The church ceremony was beautiful. The red color of the painted saints on the stained glass windows made me realize how spiritual loftiness was always tied to blood, sacrifice and martyrdom. A sinister undertone for a Holy Matrimony. After the official ceremony at the church, we walked together as a group to the dinner venue. The summer heat was brutal. I was walking by myself, in a black and red velvet Qipao, and I did not feel like talking to anyone. Right before we arrived, a young woman started making conversations with me. She said “I like your outfit. I can always tell who’s Patricia’s friends. They’ve got great fashion.” I looked at her, and her pale, freckled face with faintly asian features reminded me of Nick. She said, “My name is Lauren, my boo is Adam’s friend.” I looked over her shoulder and saw a slim, bald white man with oval, metallic framed glasses. Something about him reminded me of Tom Felton. Lauren asked me, “What do you do?” I said I photograph naked people. She told me her partner and her are both writers. They write about lesbian couple protagonists. I noticed that on her inner right arm lied half a fig, cut open, about 3 inches long. On her outer left arm there was a tattoo of two elongated pitcher plants, which I thought were swords at first. “It’s from a Chinese artist.” She disclosed. She said she is also a botanist working at a botanical garden, and her friends are all older lesbian women.

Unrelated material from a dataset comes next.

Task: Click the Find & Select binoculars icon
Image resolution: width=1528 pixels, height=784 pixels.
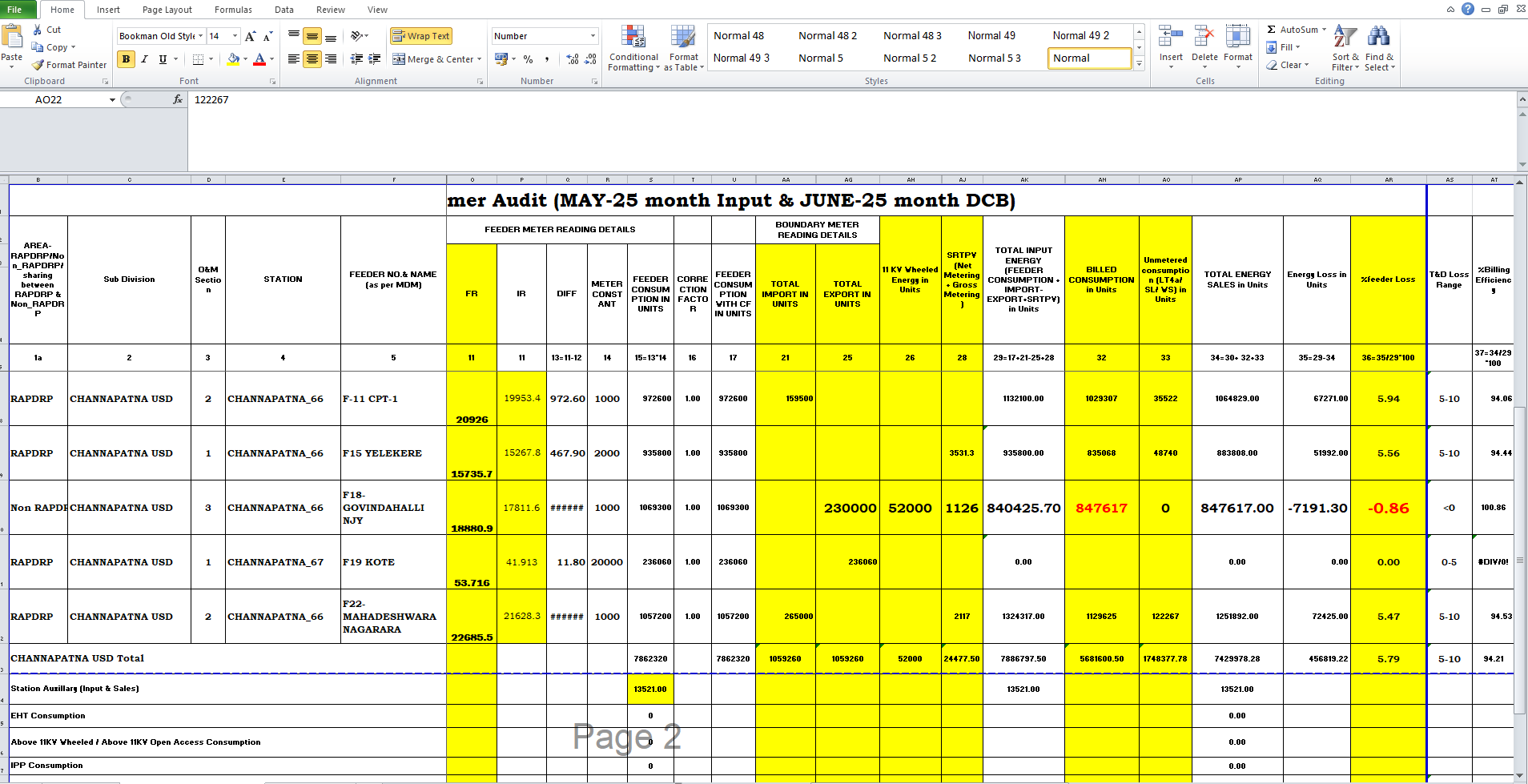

I assumed Lauren was going to leave me alone after we started eating, but she kept engaging me. A part of me was thrilled that I didn’t have to float around awkwardly at a social gathering, despite my distaste for mingling. We had appetizers together at a table far away from the crowd. She was very curious about my family. I told her my mother is a complex woman. Without revealing further information, I asked her what her mother was like. She said her mother is a complex woman too. Married three white guys. Hyper feminine, and doesn’t get her the way she wishes a mother would. Her dad is an evil white banker who married multiple asian women. I said I think asian women have a problem of seeking legitimacy from white men. But I guess it makes sense that wasians like her would be with a white man because at least they share something in common. She laughed, “Savage!” and confessed that she enjoyed my bluntness. I actually noticed Lauren the night before, at the wedding reception, and thought she was very cute. Lauren said she noticed me too. I was alone on the white couch.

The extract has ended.